Liam dapat melihat binar bahagia dari mata sang ibu mertua, seakan tiada lagi keinginan yang wanita paruh baya itu mau selain melihat semua anaknya sudah memiliki keluarga sendiri.
"Dari ketiga anak Mama, cuma Runa yang paling keras kepala, nggak mau kalah. Mungkin kamu juga sering lihat Mama sama Runa adu argumentasi, ya?" Wanita paruh baya itu malah terkekeh pelan. "Mama sadar mungkin sikap keras kepalanya itu juga karena kesalahan Mama dan ayahnya. Kami kurang kasih perhatian ke Runa, dan efeknya baru terasa ketika dia dewasa. Bukan lagi keras kepala, tapi hatinya juga mulai keras."
Liam tidak bisa membalas apa pun. Yang dikatakan oleh mertuanya memanglah benar. Pertahanan hati sang istri memang sulit sekali untuk dirobohkan, seakan dirinya dilarang untuk menyelami isi hati wanita tersebut. Apakah alasannya memang hanya karena itu? Atau ada hal yang lain?
"Sampai sekarang Runa masih aktif ngerokok ya, Lim?"
Pertanyaan sang ibu mertua membuatnya terkejut, pun pria itu tak langsung menjawab; seakan itu adalah rahasia yang harus dirinya simpan.
"Mama tau kok kalau dia ngerokok," lanjut paruh baya tersebut tanpa menunggu jawaban Liam. "Sejujurnya Mama marah pas pertama kali tau Runa ketahuan ngerokok. Apalagi dia perempuan. Bagi Mama, ngerokok buat perempuan itu hal yang tabu. Tapi akhirnya Mama berusaha pura-pura nggak tau, karena Mama sadar, Runa mungkin cuma mau melepas stres lewat rokok."
Tapi apa? Apa alasan 'stres' yang sepertinya selalu menggelayuti isi kepala wanita tersebut?
"Suatu saat mungkin Runa akan cerita sama kamu, Lim. Mama minta maaf kalau keluarga kami nggak sempurna untuk kamu," Liam mengernyit saat mendengar tutur kalimat tersebut. "Mama benar-benar berharap Runa bisa luluh sama kamu. Jadi, Mama boleh minta tolong, Lim? Tolong jaga anak Mama, ya? Tolong bersabar kalau Runa sudah mengeluarkan sifat keras kepalanya. Tolong ... jadi rumah yang nyaman untuk anak Mama ya, Lim?

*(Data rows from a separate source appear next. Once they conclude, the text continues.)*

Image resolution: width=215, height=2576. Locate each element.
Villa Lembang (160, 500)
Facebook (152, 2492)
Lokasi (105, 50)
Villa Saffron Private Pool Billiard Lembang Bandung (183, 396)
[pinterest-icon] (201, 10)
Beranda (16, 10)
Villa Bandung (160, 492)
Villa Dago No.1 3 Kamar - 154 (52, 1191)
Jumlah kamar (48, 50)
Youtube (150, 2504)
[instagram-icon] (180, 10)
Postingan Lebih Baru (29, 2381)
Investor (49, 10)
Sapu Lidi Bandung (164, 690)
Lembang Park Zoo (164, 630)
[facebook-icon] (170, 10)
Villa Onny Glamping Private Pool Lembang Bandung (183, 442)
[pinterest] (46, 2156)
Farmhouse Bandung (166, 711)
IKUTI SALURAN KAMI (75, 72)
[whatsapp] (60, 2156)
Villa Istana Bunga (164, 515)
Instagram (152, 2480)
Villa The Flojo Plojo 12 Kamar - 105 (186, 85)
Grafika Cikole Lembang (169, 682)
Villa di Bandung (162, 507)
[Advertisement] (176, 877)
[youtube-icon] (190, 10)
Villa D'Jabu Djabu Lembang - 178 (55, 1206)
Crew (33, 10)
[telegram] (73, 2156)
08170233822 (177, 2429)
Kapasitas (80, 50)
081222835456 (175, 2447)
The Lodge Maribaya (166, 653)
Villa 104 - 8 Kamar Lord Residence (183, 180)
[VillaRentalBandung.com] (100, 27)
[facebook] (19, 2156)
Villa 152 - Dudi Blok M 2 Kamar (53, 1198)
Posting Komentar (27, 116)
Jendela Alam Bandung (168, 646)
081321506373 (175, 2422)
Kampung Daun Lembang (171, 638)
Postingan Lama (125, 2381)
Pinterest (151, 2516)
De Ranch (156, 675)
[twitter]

Karena Mama tau, kami nggak bisa menciptakan hal itu untuk Runa."
***
Liam tak dapat menghitung seberapa lama sang istri menangis, sehingga dirinya membawa wanita itu untuk duduk di atas ranjang; meletakkan posisi kaki Runa di atas pahanya agar dirinya masih leluasa untuk memeluk wanita tersebut dari arah samping.

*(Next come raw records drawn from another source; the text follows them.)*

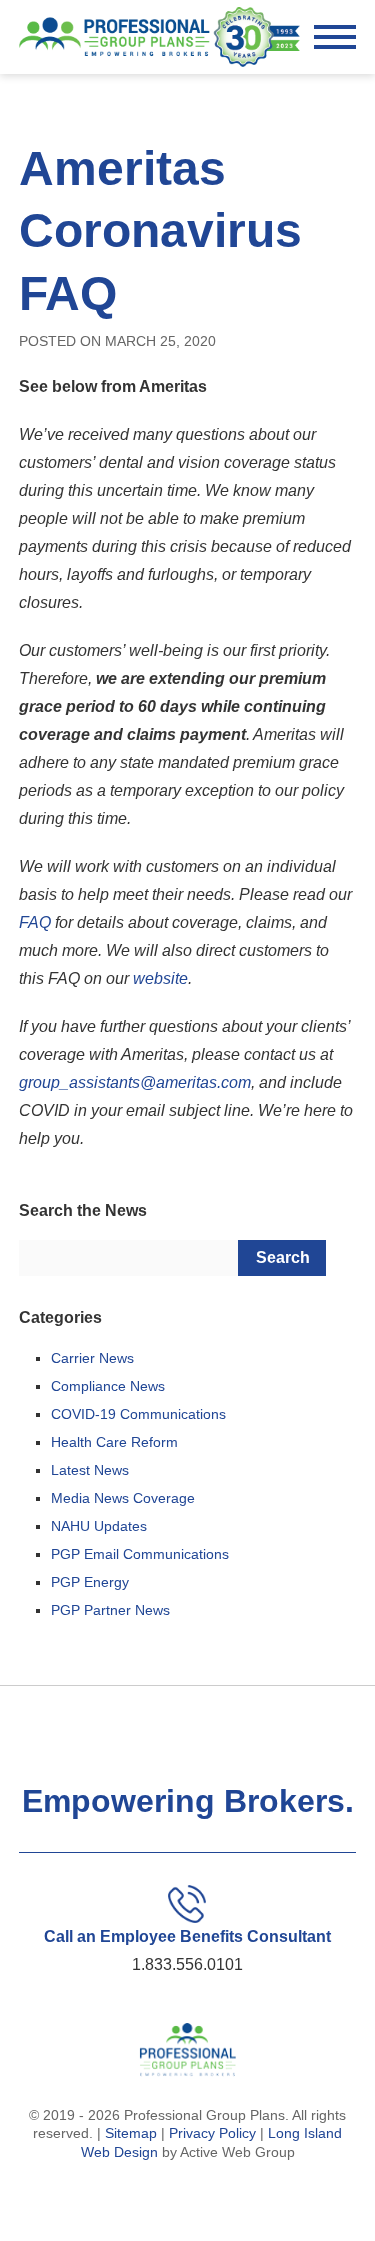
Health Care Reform (114, 1442)
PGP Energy (90, 1582)
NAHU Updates (99, 1526)
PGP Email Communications (140, 1554)
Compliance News (108, 1386)
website (160, 978)
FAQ (35, 922)
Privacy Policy (212, 2133)
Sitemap (131, 2133)
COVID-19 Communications (138, 1414)
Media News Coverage (123, 1498)
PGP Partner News (110, 1610)
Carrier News (92, 1358)
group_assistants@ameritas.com (135, 1082)
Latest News (90, 1470)
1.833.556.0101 (187, 1964)
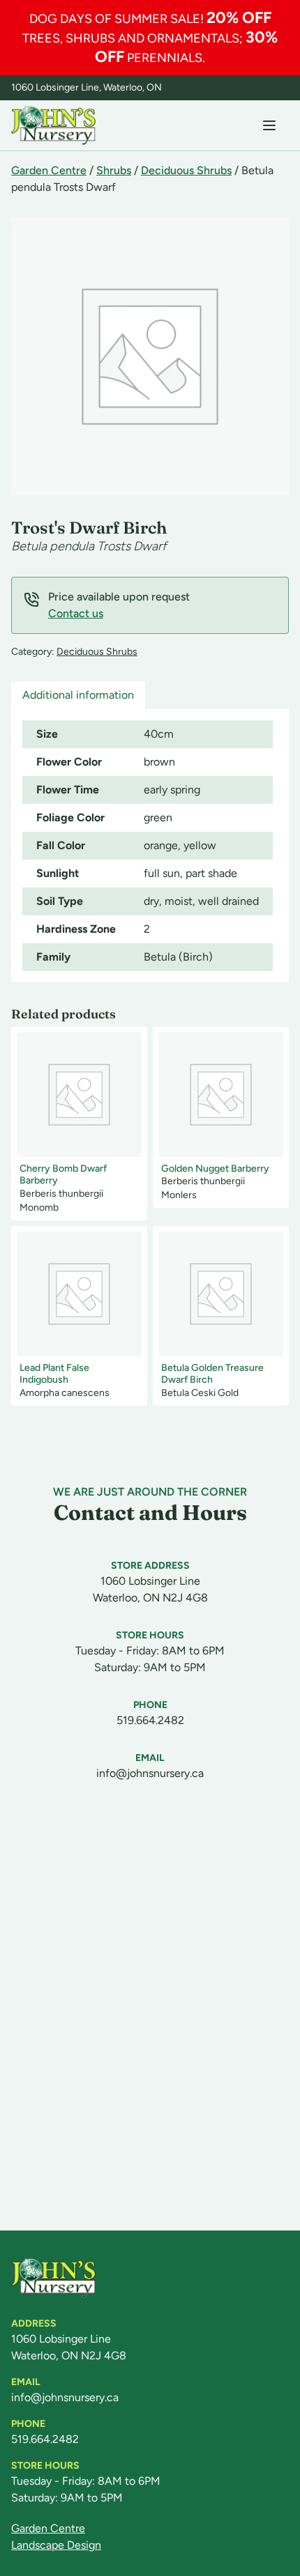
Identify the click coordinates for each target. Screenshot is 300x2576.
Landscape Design (56, 2545)
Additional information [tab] (78, 694)
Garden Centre (49, 170)
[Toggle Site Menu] (269, 125)
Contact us (75, 613)
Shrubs (113, 170)
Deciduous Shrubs (186, 170)
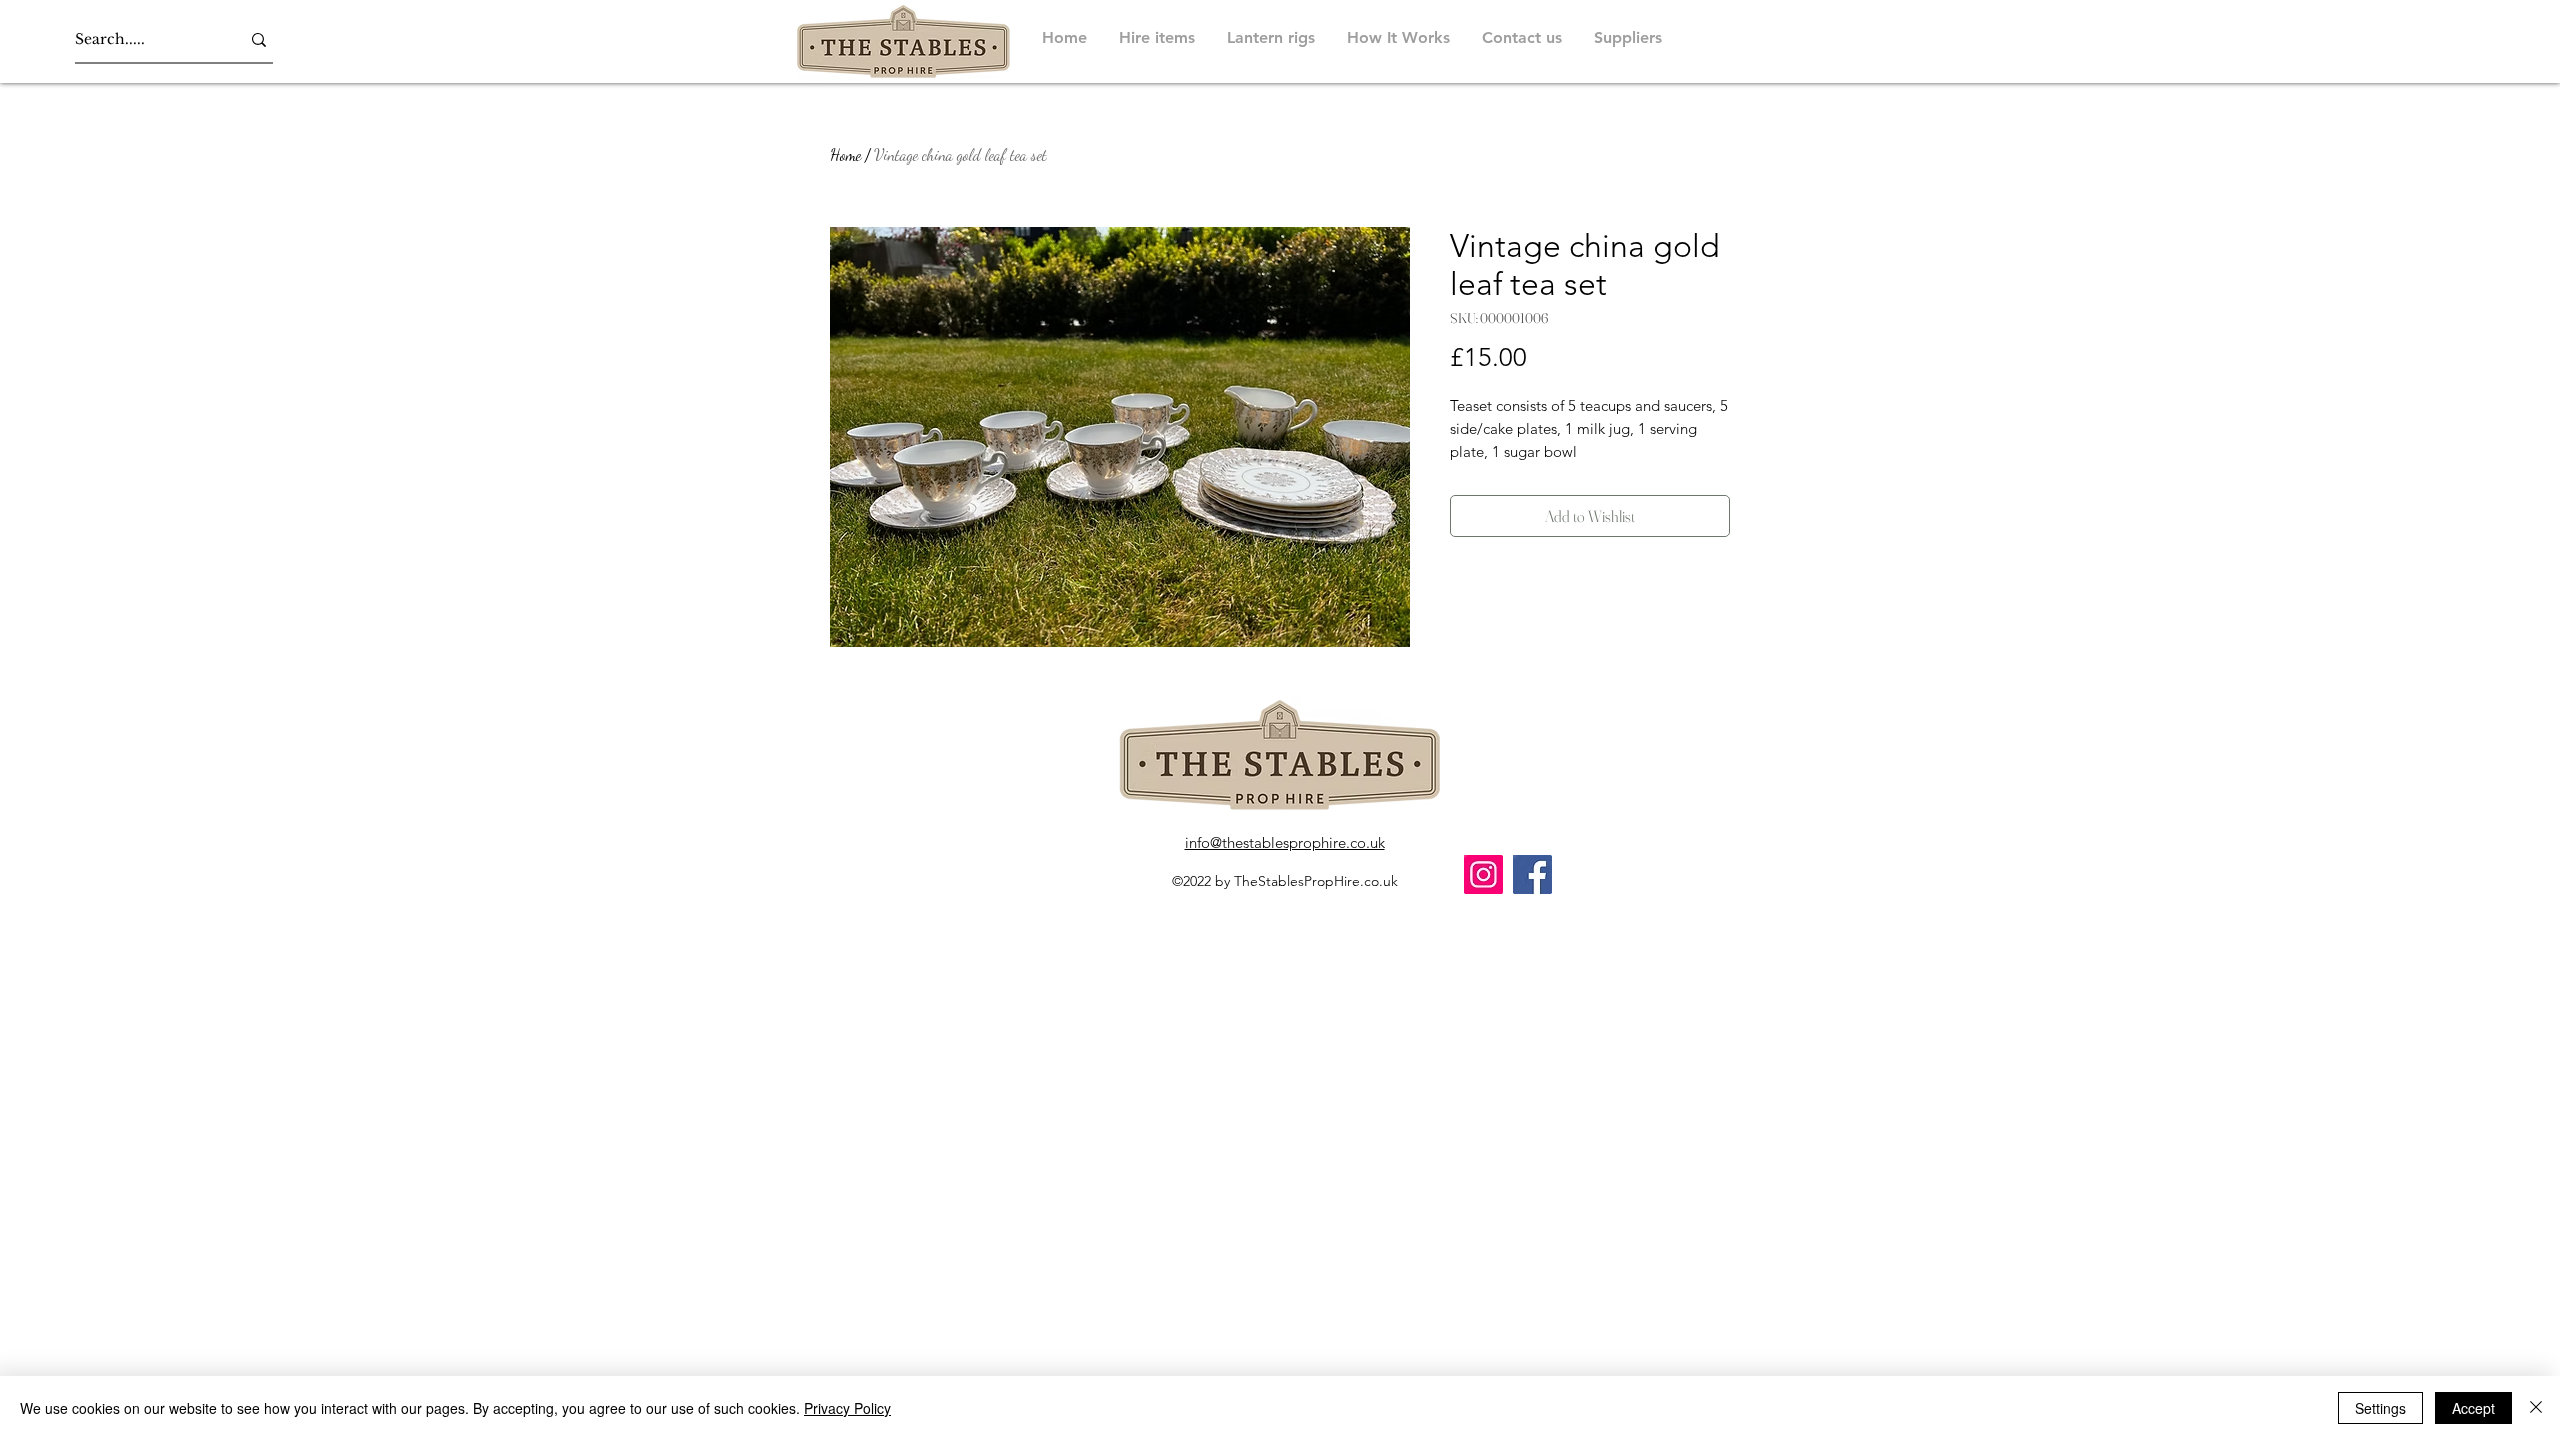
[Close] (2536, 1408)
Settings (2380, 1408)
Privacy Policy (847, 1408)
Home (845, 154)
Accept (2473, 1408)
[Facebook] (1532, 874)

Kendati saat ini Runa sudah tak lagi menangis, dirinya masih betah untuk menyandarkan kepala di bahu pria tersebut. Deru napas Liam yang terdengar dalam rungu membuatnya cukup tenang.
"Kangen mama," lirih sang istri dengan pelan. Dua kata tersebut seakan mengandung belati yang baru saja menusuk relungnya.
Liam semakin menguatkan rengkuhannya; seakan tengah menghantarkan kekuatan di dalamnya.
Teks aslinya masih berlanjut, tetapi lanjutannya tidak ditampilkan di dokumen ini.